Information given START
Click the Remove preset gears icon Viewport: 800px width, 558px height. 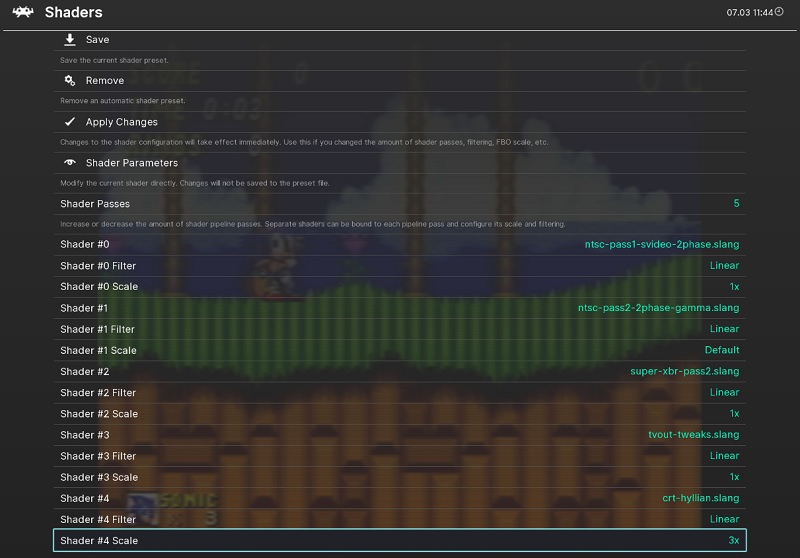pyautogui.click(x=70, y=80)
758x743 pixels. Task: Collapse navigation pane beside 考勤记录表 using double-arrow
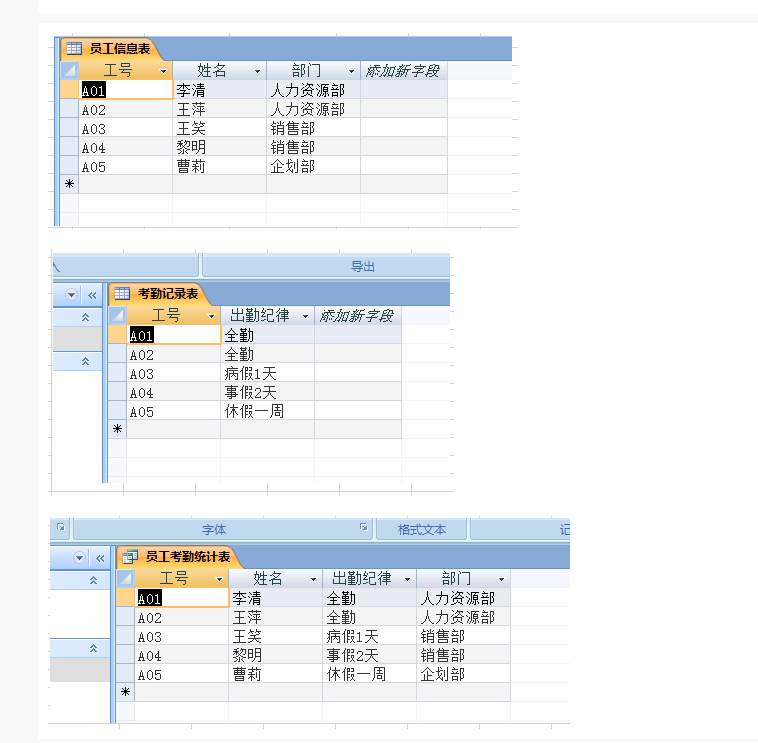[93, 295]
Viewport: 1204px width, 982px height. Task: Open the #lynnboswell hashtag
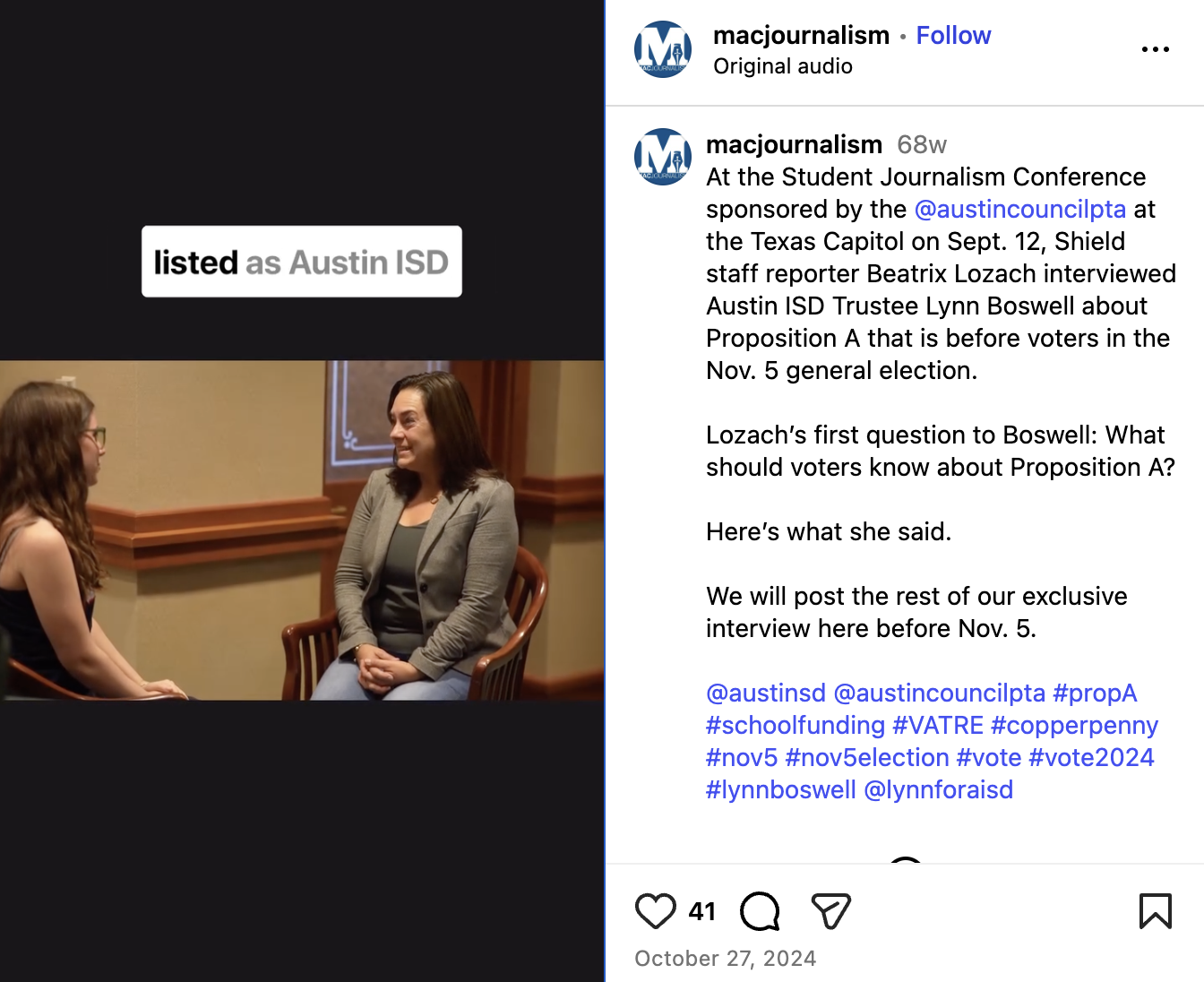[x=781, y=789]
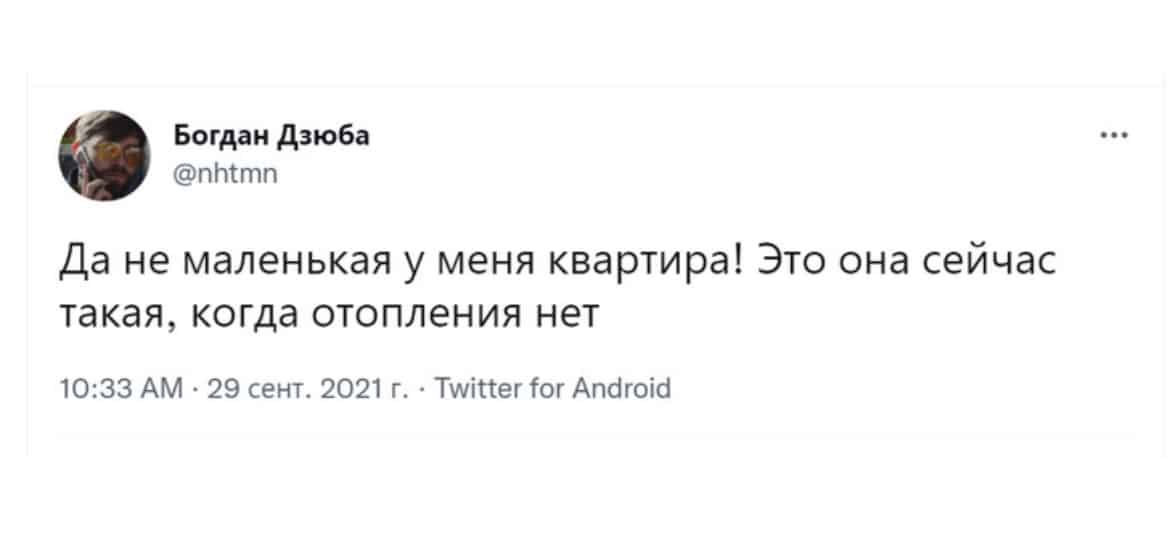Click Богдан Дзюба's round profile avatar

(x=104, y=155)
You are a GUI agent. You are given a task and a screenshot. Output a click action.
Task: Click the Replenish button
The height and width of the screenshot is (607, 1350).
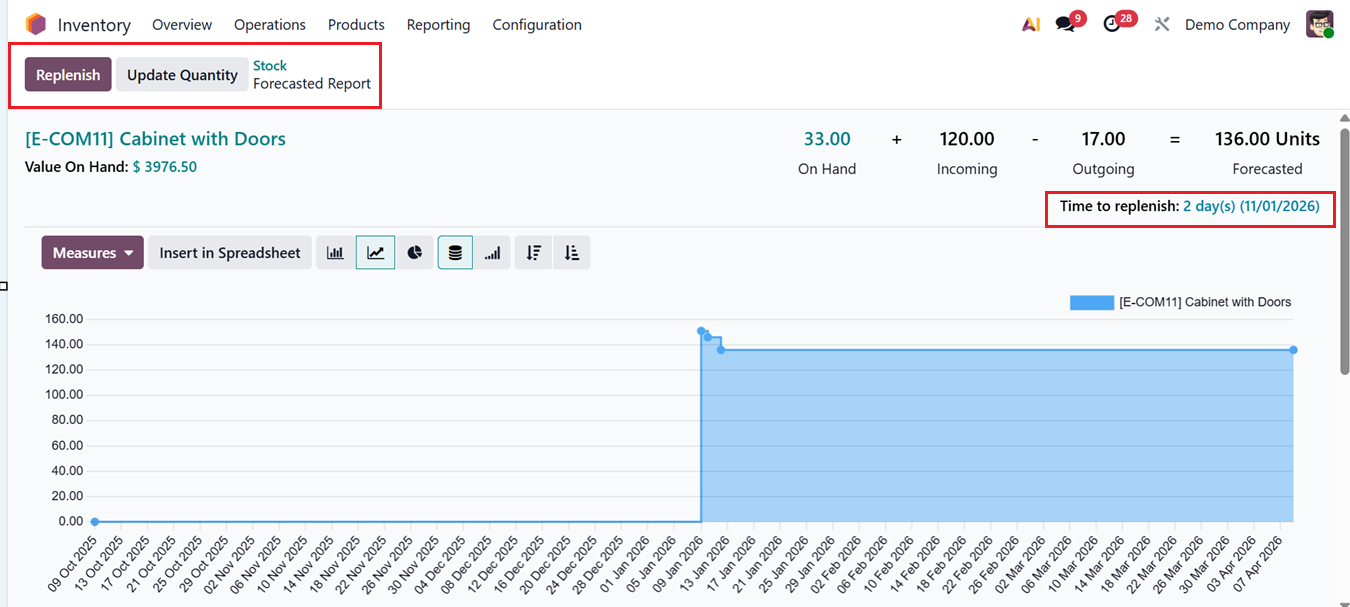[x=68, y=74]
Information given END
**Work order:** At the line containing "The height and", begin reproducing the entries word for word, and continue through their last line. Leave out the pictures.

**The answer:**
The height and width of the screenshot is (607, 1350).
[x=68, y=74]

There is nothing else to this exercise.